### WHAT IS REQUIRED
Among the records below, determine how many lines have the word "computer" in them; output only the number.
+++
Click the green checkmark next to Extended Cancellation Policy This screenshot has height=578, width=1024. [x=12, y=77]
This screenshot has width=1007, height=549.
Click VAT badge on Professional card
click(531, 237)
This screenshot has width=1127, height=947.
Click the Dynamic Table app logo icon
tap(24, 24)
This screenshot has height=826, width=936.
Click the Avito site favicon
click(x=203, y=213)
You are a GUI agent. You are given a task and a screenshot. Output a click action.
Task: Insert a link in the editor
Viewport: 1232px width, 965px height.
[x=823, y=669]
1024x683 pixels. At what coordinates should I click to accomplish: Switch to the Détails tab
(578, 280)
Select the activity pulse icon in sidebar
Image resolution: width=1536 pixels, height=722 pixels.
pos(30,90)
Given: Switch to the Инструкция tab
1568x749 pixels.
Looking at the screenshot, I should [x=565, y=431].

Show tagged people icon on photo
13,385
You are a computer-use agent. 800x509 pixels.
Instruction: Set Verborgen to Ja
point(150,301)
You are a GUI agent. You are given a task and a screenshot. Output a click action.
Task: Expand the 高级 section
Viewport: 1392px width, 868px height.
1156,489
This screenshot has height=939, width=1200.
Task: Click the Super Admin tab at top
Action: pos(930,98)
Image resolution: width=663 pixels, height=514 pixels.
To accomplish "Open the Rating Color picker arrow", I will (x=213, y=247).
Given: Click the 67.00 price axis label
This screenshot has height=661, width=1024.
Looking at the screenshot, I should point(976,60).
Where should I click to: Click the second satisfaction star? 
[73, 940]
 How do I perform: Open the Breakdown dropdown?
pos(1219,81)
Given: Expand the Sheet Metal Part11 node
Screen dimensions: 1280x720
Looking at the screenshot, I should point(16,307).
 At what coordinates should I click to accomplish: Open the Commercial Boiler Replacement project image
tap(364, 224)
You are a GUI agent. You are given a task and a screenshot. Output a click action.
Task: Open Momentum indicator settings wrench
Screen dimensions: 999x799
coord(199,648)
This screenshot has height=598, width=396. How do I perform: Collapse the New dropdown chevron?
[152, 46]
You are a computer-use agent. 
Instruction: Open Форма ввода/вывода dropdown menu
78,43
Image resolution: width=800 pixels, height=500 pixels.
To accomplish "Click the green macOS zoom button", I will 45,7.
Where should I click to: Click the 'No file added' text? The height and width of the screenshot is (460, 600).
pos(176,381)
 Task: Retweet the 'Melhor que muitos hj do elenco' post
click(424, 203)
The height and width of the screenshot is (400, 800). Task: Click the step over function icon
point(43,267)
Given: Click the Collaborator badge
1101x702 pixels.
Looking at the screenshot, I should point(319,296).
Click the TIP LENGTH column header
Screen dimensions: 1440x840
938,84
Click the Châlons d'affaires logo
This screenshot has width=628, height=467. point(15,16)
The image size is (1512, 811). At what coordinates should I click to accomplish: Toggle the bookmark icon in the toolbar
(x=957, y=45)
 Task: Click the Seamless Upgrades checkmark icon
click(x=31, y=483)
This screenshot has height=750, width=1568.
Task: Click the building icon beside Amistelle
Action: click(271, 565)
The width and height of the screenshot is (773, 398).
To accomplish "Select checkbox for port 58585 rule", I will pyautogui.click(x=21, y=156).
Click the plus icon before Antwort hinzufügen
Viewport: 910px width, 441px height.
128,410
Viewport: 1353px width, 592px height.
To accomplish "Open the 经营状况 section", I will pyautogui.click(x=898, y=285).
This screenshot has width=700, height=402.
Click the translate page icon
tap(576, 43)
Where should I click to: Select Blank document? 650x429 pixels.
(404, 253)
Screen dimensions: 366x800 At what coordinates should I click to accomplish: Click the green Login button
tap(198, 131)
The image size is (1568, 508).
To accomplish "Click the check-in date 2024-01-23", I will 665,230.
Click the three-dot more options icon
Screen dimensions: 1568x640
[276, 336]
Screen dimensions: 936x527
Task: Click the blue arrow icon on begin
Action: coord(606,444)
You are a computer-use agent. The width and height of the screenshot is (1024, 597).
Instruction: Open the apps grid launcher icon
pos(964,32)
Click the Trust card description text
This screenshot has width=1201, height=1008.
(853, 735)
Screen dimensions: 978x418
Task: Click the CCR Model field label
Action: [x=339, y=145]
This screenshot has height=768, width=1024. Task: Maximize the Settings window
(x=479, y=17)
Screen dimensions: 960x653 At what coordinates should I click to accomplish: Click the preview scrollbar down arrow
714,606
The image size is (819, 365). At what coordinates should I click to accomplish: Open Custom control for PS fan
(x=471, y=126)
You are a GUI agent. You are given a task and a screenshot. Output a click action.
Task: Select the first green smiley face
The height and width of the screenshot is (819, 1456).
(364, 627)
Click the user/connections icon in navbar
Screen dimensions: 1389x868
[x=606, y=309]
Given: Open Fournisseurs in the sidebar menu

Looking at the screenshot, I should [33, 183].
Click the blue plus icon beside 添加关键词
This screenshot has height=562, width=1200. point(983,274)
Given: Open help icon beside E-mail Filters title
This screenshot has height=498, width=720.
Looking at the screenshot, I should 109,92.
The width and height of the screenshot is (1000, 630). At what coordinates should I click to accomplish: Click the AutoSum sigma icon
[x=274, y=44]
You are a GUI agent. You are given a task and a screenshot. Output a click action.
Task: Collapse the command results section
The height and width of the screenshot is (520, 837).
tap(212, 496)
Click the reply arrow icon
+++
### COMPLETED EXERCISE
3